▶ _DOMANDE_:
A – Riporta la parte dell'estratto fornito compresa tra "Nel nuovo testo" e "tutela dei lavoratori/trici.", estremi inclusi.
B – In base all'estratto fornito, spiega in una-tre frasi per quale motivo viene rafforzata la rete della pariteticità.
C – Indica se ciascuna affermazione concorda con l'estratto fornito. Rispondi sì o no e cita testualmente le parole decisive.
(i) Il nuovo accordo sostituisce solo in parte quello datato 13 settembre 2011.
(ii) L'accordo è stato siglato dopo un lungo periodo di confronto con le Associazioni Datoriali.
(iii) La rete della pariteticità è articolata su quattro livelli.

▶ _ESTRATTO FORNITO_:

E’ stato siglato il nuovo “Accordo interconfederale in materia di salute e sicurezza sul lavoro e per l’operatività della rete della pariteticità artigiana”, che sostituisce integralmente quello attualmente operativo (datato 13 settembre 2011), divenendo immediatamente vigente. Tale accordo si inserisce in una rinnovata attenzione del settore ai temi strategici della salute e della sicurezza sul lavoro e viene siglato dopo un lungo periodo di confronto con le Associazioni Datoriali.
Nel nuovo testo si conferma il modello della Rappresentanza dei Lavoratori per la Sicurezza Territoriale (RLST) come forma primaria per il settore artigiano, caratterizzato da piccole e medie imprese. Viene inoltre rafforzata la rete della pariteticità, articolata sui tradizionali tre livelli, attualizzando quanto già previsto e facendo tesoro dell’esperienza maturata negli anni, per rispondere alle esigenze che il tema della prevenzione fa emergere nei contesti lavorativi, nei termini di una sempre maggior necessaria tutela dei lavoratori/trici.

Voci salvate:
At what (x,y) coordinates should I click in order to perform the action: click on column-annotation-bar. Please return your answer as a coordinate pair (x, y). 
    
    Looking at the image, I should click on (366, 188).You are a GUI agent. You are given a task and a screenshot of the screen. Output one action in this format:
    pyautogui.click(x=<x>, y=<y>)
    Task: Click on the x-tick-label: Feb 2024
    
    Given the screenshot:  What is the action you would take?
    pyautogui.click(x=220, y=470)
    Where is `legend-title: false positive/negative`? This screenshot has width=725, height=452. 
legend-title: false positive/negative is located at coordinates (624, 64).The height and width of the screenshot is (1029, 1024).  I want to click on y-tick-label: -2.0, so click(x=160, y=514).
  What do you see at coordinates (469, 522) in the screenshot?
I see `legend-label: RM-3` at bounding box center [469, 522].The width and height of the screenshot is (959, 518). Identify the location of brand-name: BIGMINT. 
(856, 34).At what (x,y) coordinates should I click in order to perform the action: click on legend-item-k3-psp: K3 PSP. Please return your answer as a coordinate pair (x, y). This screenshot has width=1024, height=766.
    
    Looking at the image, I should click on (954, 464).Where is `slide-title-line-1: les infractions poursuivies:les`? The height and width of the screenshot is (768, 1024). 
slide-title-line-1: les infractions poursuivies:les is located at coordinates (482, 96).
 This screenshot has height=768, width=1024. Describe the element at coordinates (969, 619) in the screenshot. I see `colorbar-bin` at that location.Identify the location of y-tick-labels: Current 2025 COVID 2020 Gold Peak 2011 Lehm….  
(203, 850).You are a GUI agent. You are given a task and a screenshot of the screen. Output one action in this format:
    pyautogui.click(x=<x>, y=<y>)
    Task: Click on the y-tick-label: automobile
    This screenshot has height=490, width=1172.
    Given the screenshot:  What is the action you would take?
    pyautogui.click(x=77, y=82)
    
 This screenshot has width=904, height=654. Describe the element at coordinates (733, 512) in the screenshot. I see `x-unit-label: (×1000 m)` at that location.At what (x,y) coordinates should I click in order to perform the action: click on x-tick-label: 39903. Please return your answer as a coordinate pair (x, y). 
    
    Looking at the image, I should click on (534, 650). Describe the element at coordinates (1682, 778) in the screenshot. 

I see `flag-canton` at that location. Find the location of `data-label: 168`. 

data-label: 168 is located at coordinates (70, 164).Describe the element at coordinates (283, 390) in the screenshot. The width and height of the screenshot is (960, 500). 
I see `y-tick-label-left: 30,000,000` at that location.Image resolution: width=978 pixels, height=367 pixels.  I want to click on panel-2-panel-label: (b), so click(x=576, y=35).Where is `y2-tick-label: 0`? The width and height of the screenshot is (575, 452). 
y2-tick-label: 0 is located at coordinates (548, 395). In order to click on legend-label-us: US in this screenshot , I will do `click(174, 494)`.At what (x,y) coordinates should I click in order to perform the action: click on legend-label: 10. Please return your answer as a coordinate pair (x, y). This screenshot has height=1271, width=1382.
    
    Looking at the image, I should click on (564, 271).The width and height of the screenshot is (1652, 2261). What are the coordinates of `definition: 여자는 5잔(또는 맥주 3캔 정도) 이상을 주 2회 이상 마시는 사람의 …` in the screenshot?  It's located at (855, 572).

▶ _ELENCO SOLUZIONI_:
A –
Nel nuovo testo si conferma il modello della Rappresentanza dei Lavoratori per la Sicurezza Territoriale (RLST) come forma primaria per il settore artigiano, caratterizzato da piccole e medie imprese. Viene inoltre rafforzata la rete della pariteticità, articolata sui tradizionali tre livelli, attualizzando quanto già previsto e facendo tesoro dell’esperienza maturata negli anni, per rispondere alle esigenze che il tema della prevenzione fa emergere nei contesti lavorativi, nei termini di una sempre maggior necessaria tutela dei lavoratori/trici.

B – La rete della pariteticità viene rafforzata per rispondere alle esigenze che il tema della prevenzione fa emergere nei contesti lavorativi. Lo scopo è garantire una tutela dei lavoratori e delle lavoratrici sempre più necessaria.

C –
(i) No: "sostituisce integralmente quello attualmente operativo (datato 13 settembre 2011)".
(ii) Sì: "viene siglato dopo un lungo periodo di confronto con le Associazioni Datoriali".
(iii) No: "articolata sui tradizionali tre livelli".